Representatives from the Syracuse-based engineers Fisher Associates visited the city Thursday to talk about a proposal to convert a one-way section of Main Street to two-way and what they have noticed about similar thoroughfares in other communities.
There was also an opportunity for residents to weigh in on what they would like to see happen downtown and offer suggestions on not only the problems they see with the existing Main Street, but also where the strengths are and where improvements can be made. Two sessions Thursday drew 31 people.
In July, the Common Council approved using the $70,000 in state funding the city received in 2015 to study the feasibility of transforming the one-way section of Main Street into a two-way thoroughfare.
Tim Faulkner, senior transportation manager with Fisher Associates, said his company was studying not only Main Street but areas around it, such as Church and Court streets, as well as the Port Watson Street/Tompkins Street and Groton Avenue/Clinton Avenue intersections.
Faulkner spoke briefly about the history of how Main Streets were converted into one-way streets, not just in Cortland but across America during the 1950s and 1960s.
“Everybody was worried about getting their car and getting … to wherever they wanted to go,” Faulkner said. “Within the past five or 10 years, a lot of these cities, towns and villages are converting their Main Streets back to two-way.”
Given the trend, Faulkner outlined some of the positives and negatives about going from a one-way to a two-way Main Street.
For example, two-way Main Streets tend to reduce traffic speed. This is a positive for business owners and pedestrians, but not so much for motorists looking to get to their destination as quickly as possible.
Faulkner also talked about some of the data collected thus far, such as the number and severity of accidents in the area and where they tend to happen most often.

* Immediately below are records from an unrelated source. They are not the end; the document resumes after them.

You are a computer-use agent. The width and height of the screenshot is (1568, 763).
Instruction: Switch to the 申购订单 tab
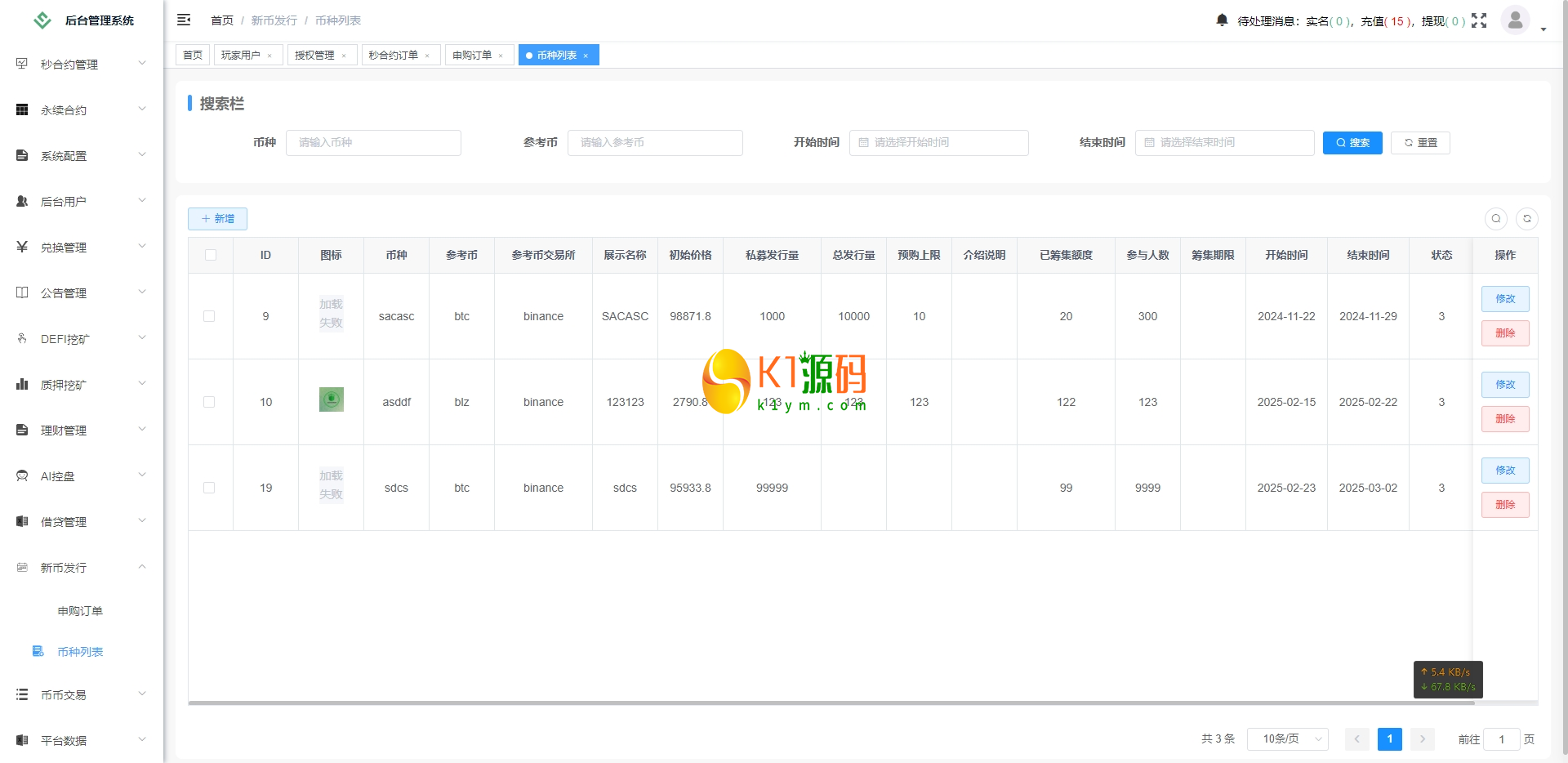coord(472,55)
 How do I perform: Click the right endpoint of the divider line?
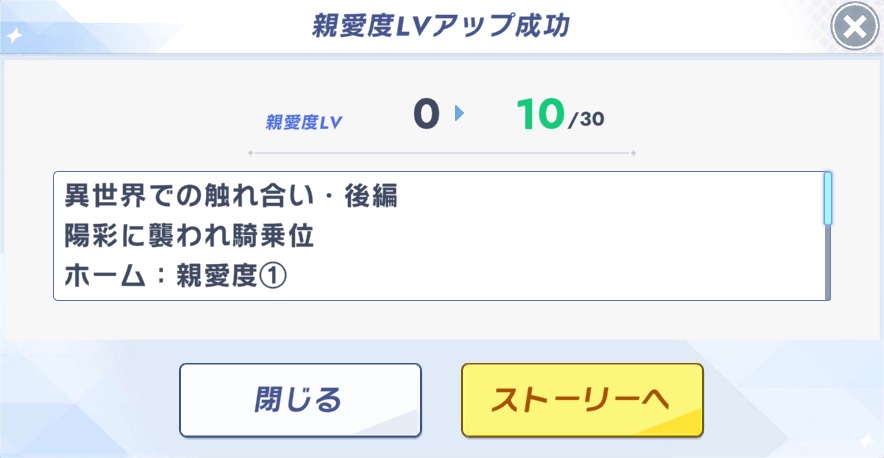pyautogui.click(x=633, y=154)
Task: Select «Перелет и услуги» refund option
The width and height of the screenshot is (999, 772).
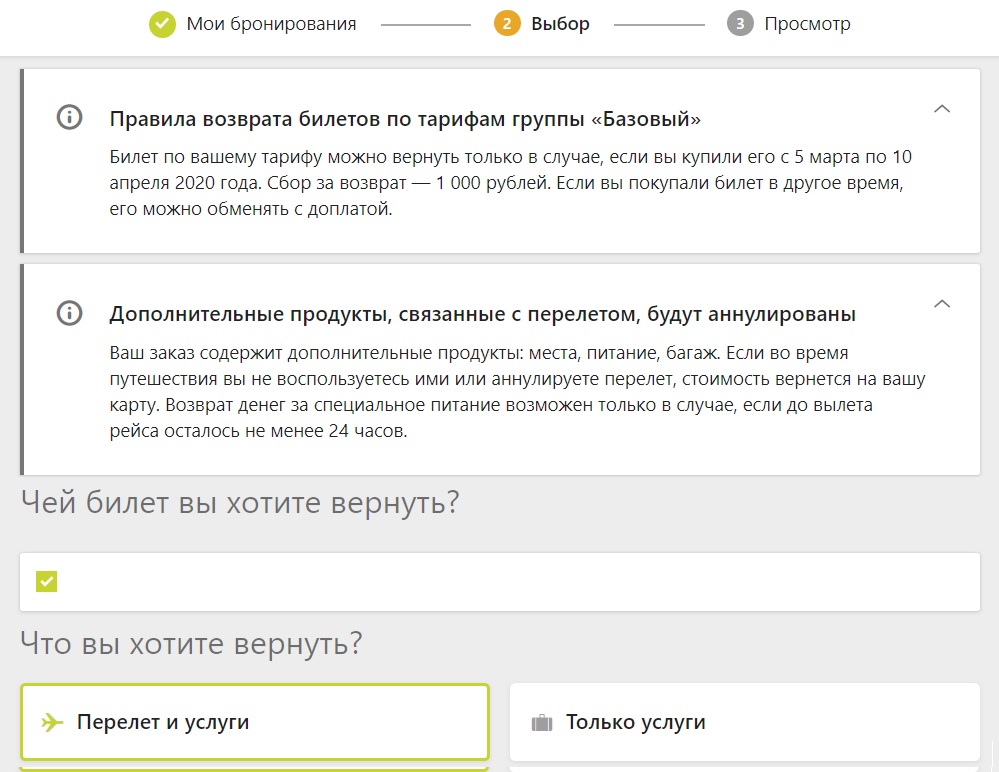Action: click(255, 722)
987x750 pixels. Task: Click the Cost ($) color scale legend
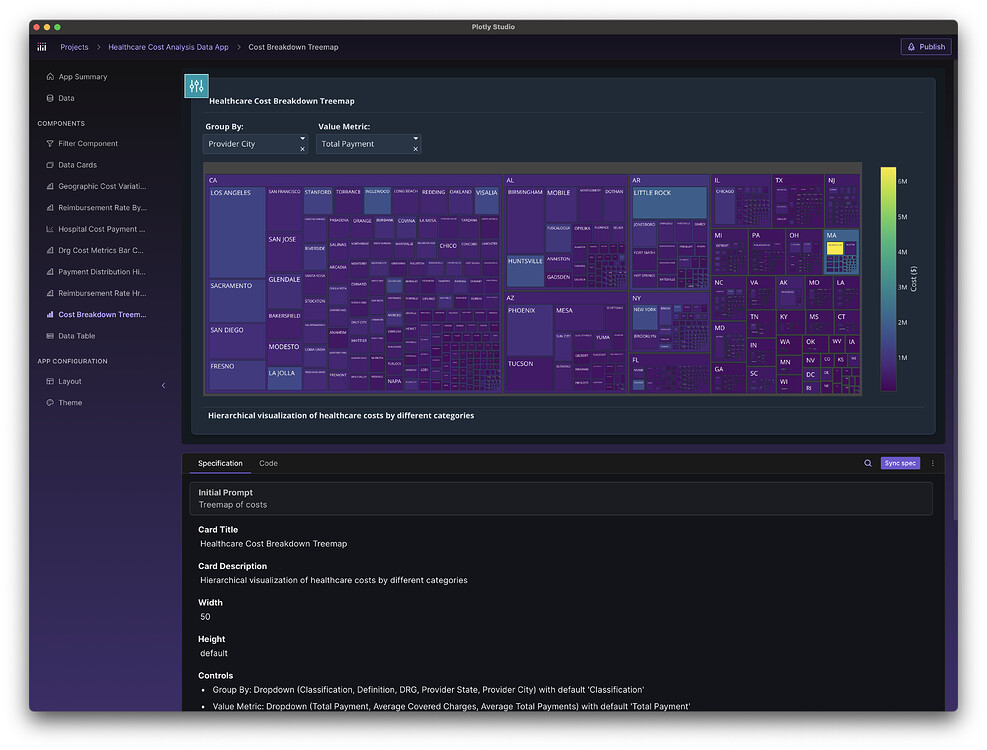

Overall, there have been few serious accidents, but rather more minor collisions. The data shows accident rates in the city do tend to be higher than the state average and more likely to happen during peak traffic hours in the evenings.
In addition, the accidents tend to happen most frequently where Main Street intersects with Tompkins and Port Watson streets and also at the intersection of Port Watson and Church streets.
Residents were also asked to point out on a map of downtown Cortland where they thought changes or improvements could be made or what should stay the same. One participant was David Yaman, owner of David Yaman Realty Services, and co-owner of the former Crescent Corset Co. factory at 165-177 Main St., which is undergoing renovations. His property is on the existing two-way section of Main Street.
Yaman said what is most important to him is the aesthetics of downtown Cortland and he even proposed making the one-way section of Central Avenue pedestrian only.
“I think we can make this (street) real aesthetically pleasing, but you would need to make traffic synergize around it,” he said.
A survey residents can use to weigh in on how they think a two-way Main Street would help or hurt the city is available on the city website, cortland.org.
Another public meeting on Main Street will be held in January. The results of the study will be made public in February.